• _Extracted records_:
========================================

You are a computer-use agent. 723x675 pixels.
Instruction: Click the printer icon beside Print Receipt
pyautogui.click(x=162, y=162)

========================================

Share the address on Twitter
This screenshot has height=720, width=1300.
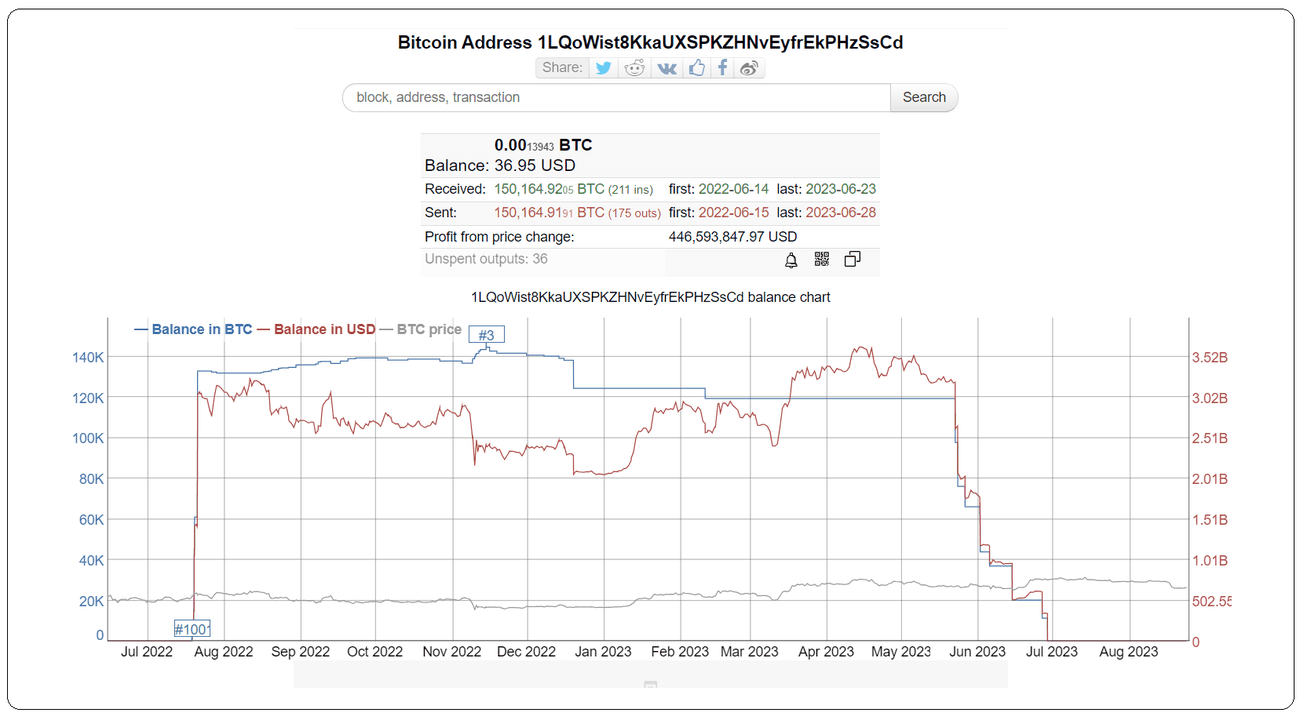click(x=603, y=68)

========================================

• _Written task_:
Rewrite the lines from the one containing "You are a computer-use agent. 723x675 pixels." through the one containing "pyautogui.click(x=162, y=162)", inclusive, putting "button" in place of "icon" and leaving everything else unchanged.

• _Written answer_:
You are a computer-use agent. 723x675 pixels.
Instruction: Click the printer button beside Print Receipt
pyautogui.click(x=162, y=162)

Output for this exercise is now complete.